__Consignes__.
**1)** D'après l'extrait sur les sous-volumes Btrfs, que se passe-t-il lorsque le quota de blocs affecté à un sous-volume est atteint ?
**2)** Prolongez l'extrait sur les sous-volumes Btrfs à la suite de sa dernière phrase.

__Extrait du document__.

La racine du disque doit être montée pour pouvoir y créer des sous-volumes. Mais une fois ceux-ci créés, il est tout à fait possible de monter les sous-volumes sans avoir à monter la racine.

Un quota de blocs peut être affecté à un sous-volume. Une fois ce quota atteint, les nouvelles écritures ne sont plus autorisées.

Création et manipulations

root@debian:~# mkfs.btrfs /dev/sdb5
root@debian:~# mount /dev/sdb5 /mnt/1
root@debian:~# cd /mnt/1
root@debian:~# touch a

Nous avons donc un système de fichiers Btrfs classique contenant un seul fichier “a”. Nous pouvons à présent créer un sous-volume et y ajouter un fichier :

root@debian:~# btrfs subvolume create subv
root@debian:~# touch subv/b
root@debian:~# tree
.
├── a
└── subv
    └── b

    1 directory, 2 files

Nous avons créé un sous-volume “subv” et nous y avons ajouté le fichier “b” en précisant qu’il devait se trouver dans ce sous-volume. Cette création ressemble très fortement à la création d’un répertoire “subv” dans lequel nous aurions placé le fichier “b”. Mais l’on constatera des différences lors de l’utilisation et de la manipulation des sous-volumes. Par exemple :

root@debian:~# ln a subv/
ln: failed to create hard link ‘subv/a’ => ‘a’: Invalid cross-device link

Ainsi, même si le sous-volume ressemble à un répertoire ordinaire, il est traité par le système de fichier comme étant sur un support physique distinct. Se déplacer dans “subv” revient à traverser un point de montage Unix classique. Il est d’ailleurs possible de monter le sous-volume de façon indépendante :

root@debian:~# btrfs subvolume list /mnt/1
ID 257 gen 8 top level 5 path subv
root@debian:~# mount -o subvolid=257 /dev/sdb5 /mnt/2
root@debian:~# tree /mnt/2
/mnt/2
└── b

0 directories, 1 file

Normalement, Btrfs va monter la racine par défault à moins que nous lui disions de faire autrement avec l’option subvolid=<mount option>. Pour modifier le volume ou le sous-volume à monter par défaut, il faut utiliser la commande :

root@debian:~# btrfs subvolume set-default 257 /mnt/1

Par la suite, monter /dev/sdb5 sans préciser d’options de montage avec subvolid=<mount option> reviendra à monter le sous-volume qui possède l’identifiant #257 (ici “subv”). Le volume racine possède l’identifiant #0.

__Informations extraites__.
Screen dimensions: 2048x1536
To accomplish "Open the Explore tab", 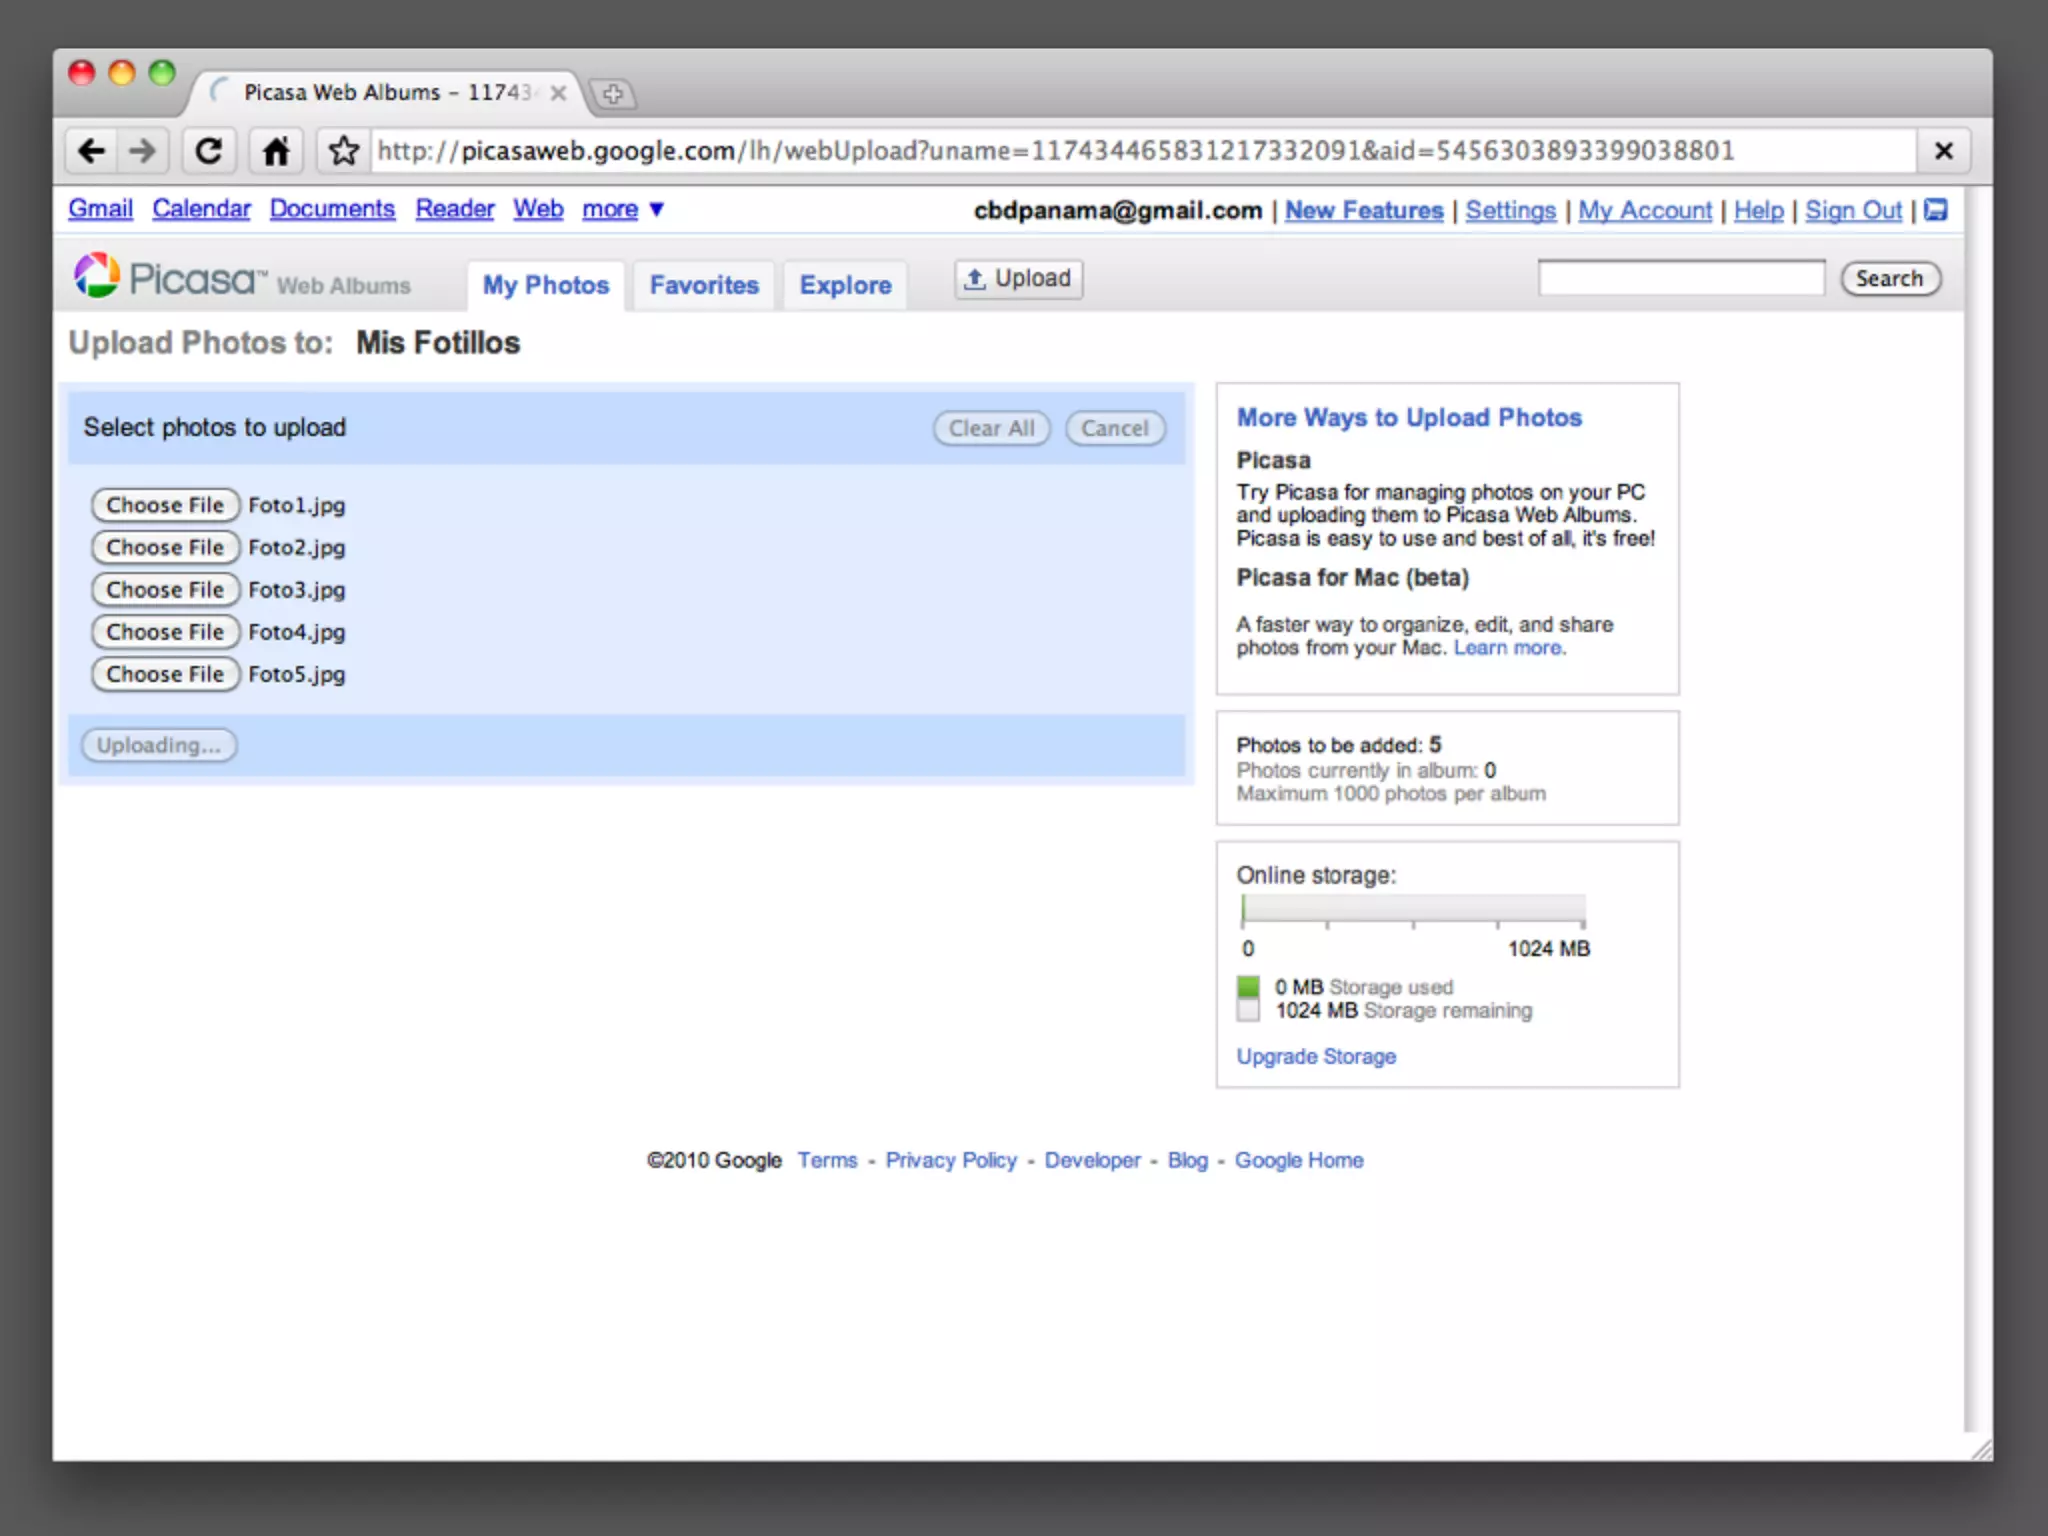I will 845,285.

--

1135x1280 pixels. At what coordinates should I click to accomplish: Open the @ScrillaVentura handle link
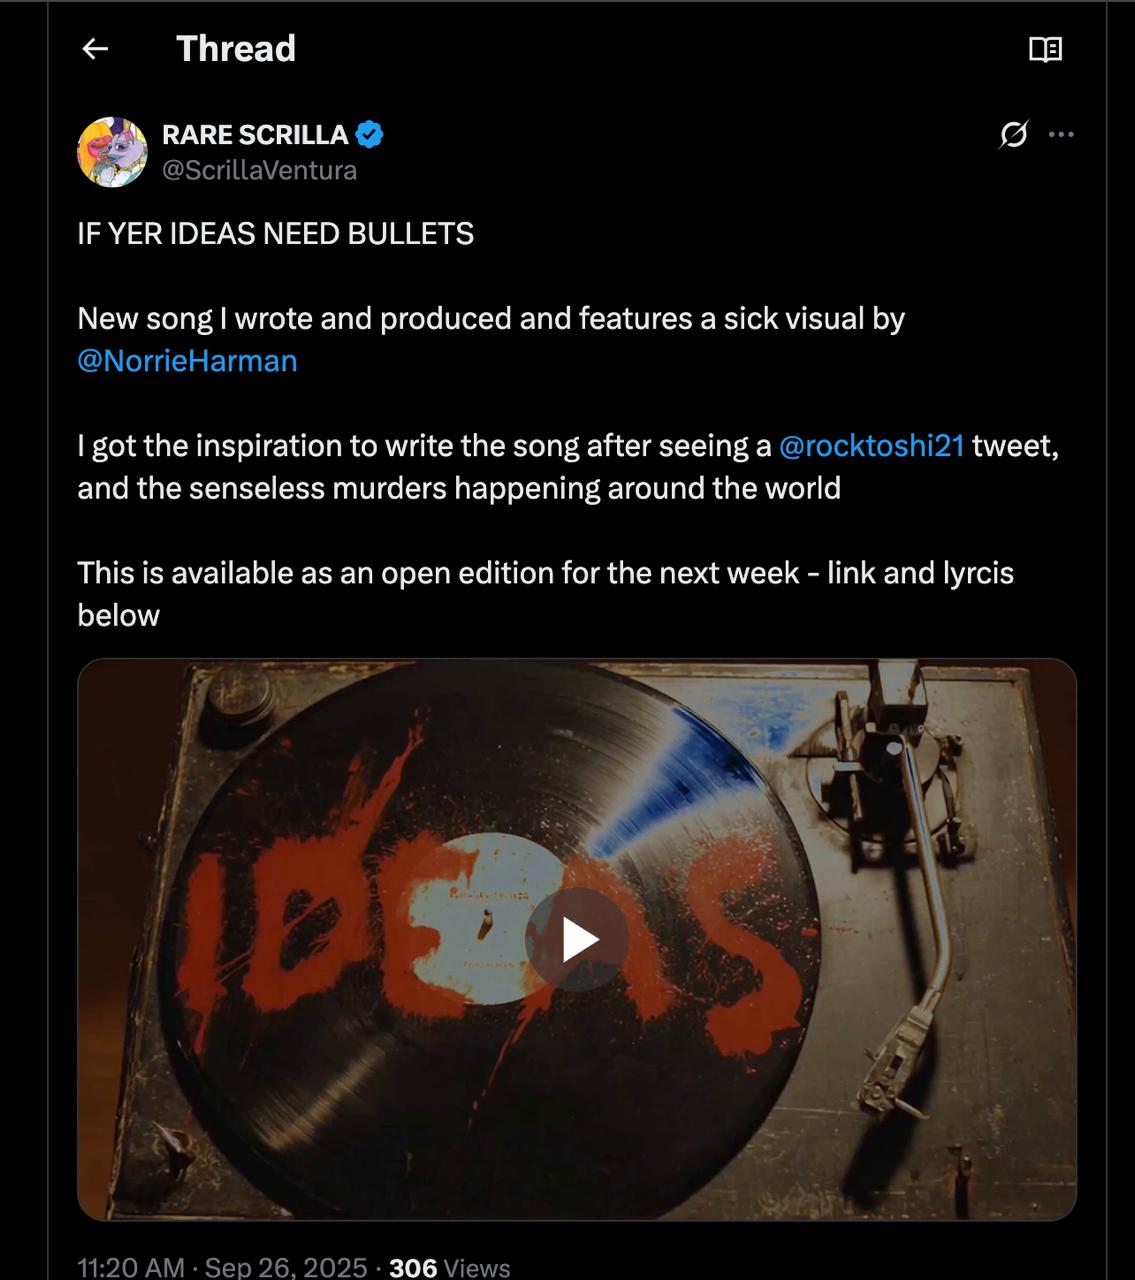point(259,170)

__Problèmes résolus__.
**1)** Les nouvelles écritures ne sont plus autorisées.

**2)**
Pour supprimer un sous-volume, il faut premièrement supprimer tous les fichiers qu’il contient, puis utiliser la commande suivante :

root@debian:~# btrfs subvolume delete <path>

Compression

La compression permet de sauvegarder de l’espace disque, mais aussi de limiter les ralentissements causés par un disque dur trop lent (moins de données à transférer du disque dur vers la mémoire cache). Elle se fait de manière transparente lors de l’écriture et la lecture. Si la plupart du temps ces opérations n’impactent pas les performances de manière visible, il arrive que ce soit le cas. Par exemple, comme la compression se fait par bloc de données de 128 KiB, l’accès à un octet situé au milieu de ce bloc nécessitera la décompression de tout le bloc.

Implémentation dans Btrfs

Btrfs utilise actuellement deux algorithmes : ZLIB (par défaut) et LZO. Le premier est plus lent, mais compresse plus que LZO, qui a été conçu pour être rapide. La compression se fait en découpant les fichiers en morceaux de 128kb et en faisant traiter ces derniers par des threads, ce qui permet de diviser la charge de travail sur tous les CPUs même dans le cas d’un seul fichier. L’utilisation de la compression et le choix de la méthode se font simplement lors du montage de la partition :

root@debian:~# mount -o compress=lzo,zlib *dev* /mnt/btrfs

Tous les fichiers compressibles écrits après le montage se feront avec la méthode de compression choisie. Pour forcer la compression même sur les fichiers peu compressibles, il faut utiliser l’option compress-force. De plus, il est possible de compresser les fichiers déjà présents sur le volume grâce à la commande suivante :

root@debian:~# btrfs filesystem defragment -c zlib,lzo

Gestion des quotas

Définition et principe

Les quotas permmettent de fixer une limite d’utilisation des vlocs et ainsi répartir l’utilisation du support de stockage entre les différents utilisateurs, groupes et/ou sous-volumes.

La gestion des quotas dans Btrfs est implémentée au niveau des sous-volumes par l’utilisation de “groupes de quotas” (qgroup). Cette gestion n’étant pas présente depuis le début du développement de Btrfs, il est possible de scanner le système de fichier de sorte que les sous-volumes crées avant les gestion des quotas puissent en bénéficier. Dans ce sytème de quotas, chaque sous-volume est assigné à un qgroup de la forme 0/<ID du sous-volume>. Il est possible de créer un groupe de quotas identifié par un nombre quelconque mais l’ID du sous-volume est utilisé par défaut.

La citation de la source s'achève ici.